I understand sump design. but I don't know how to do the overflow, shut off/flood control. or the power of the pump needed to recirculate water.


----------



## caker_chris (Apr 22, 2010)

You either need to buy a hang-on overflow or use a pump to get the water out of the tank. I know some people use maxi-jets to pump the water out. The problem with doing it the pump way is that if one of the pumps fail you will have a flood on your hands.


----------



## sig (Dec 13, 2010)

this one for the drilled tanks, but it can help anyway

http://www.gtaaquaria.com/forum/showthread.php?t=22852

*100% free webcam site! | Awesome chicks and it is absolutely free! | Watch free live sex cam - easy as 1-2-3*


----------



## BettaBeats (Jan 14, 2010)

could i do fill the sump through siphon? and if the water level drops past the siphon then there wont be risk of flood..


----------



## ameekplec. (May 1, 2008)

Except when the siphon breaks and the tank keeps filling 

Drill your tank. It'll be the best option.


----------



## gjj25 (Jan 25, 2011)

there is another way.. you can create an overflow box.. if you want any idea's on how to do it.. i can help you out.. i have one on my 180 and my 175 and my 135... and they run all the time.. and i dont have any problems. 


so let me know..


----------



## NVES (Apr 21, 2010)

http://www.fosterandsmithaquatics.com/product/prod_display.cfm?pcatid=18358

I have one of the dual overflows running on my 150 gallon which is not drilled. And it's been running for over a year without any issues.

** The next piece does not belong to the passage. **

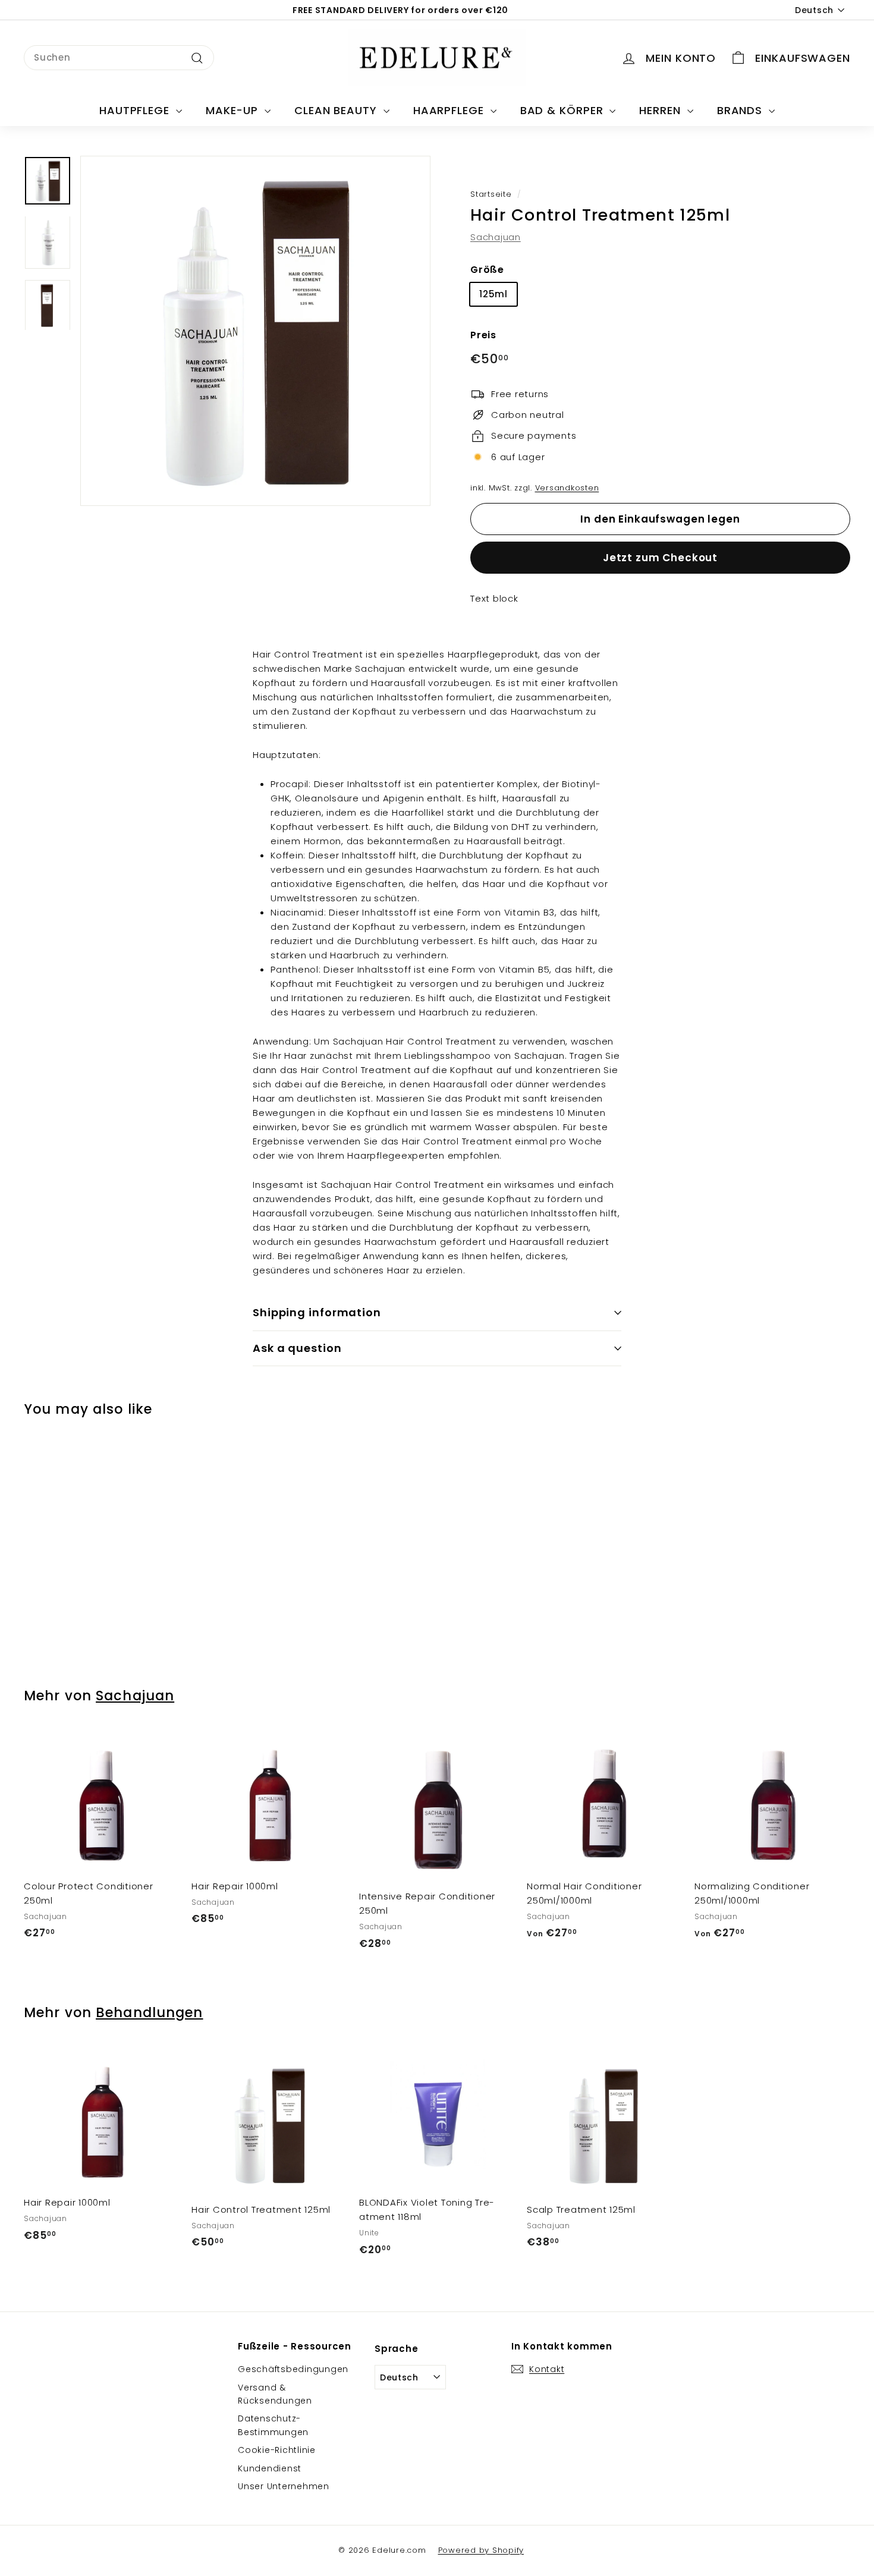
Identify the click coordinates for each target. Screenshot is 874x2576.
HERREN (661, 110)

Whenever there is a power loss the siphon doesn't break and stops draining once it's below the overflow box and then when power comes back on the pump starts up again and everything is back to normal.

In fact that's how I do my water changes is to turn off power to my return pump. Water drains into the sump until it's below the line, and then when I'm done power back on.

Take care,
Aaron


----------



## Chris S (Dec 19, 2007)

Non drilled sump systems are scary. Just my experience/opinion.


----------



## wildexpressions (May 3, 2010)

I operate a salt water aquarium shop and my shop runs on siphons. Done correctly they are trouble free in my experience. Even two banks of tanks that are drilled are using siphons to tie the sumps together.

I did a lot of research online looking at various designs and decided that I could do it better and came up with my own take on it. What I didn't like about the DIY that I saw out there was that they took up to much space. The reason the DIY's are so large is that they use a couple of loops to insure that intake and return are always submerged so that when the power cuts out and comes back on the siphon will auto start on its own. I just redesigned what I saw so that it had the same functionality but in a much tighter package. I'm doing 3000 gph on a 240 gal bank of tanks though siphons in one case and it works flawlessly. My other banks have a lower flow rate but it works fine in all cases.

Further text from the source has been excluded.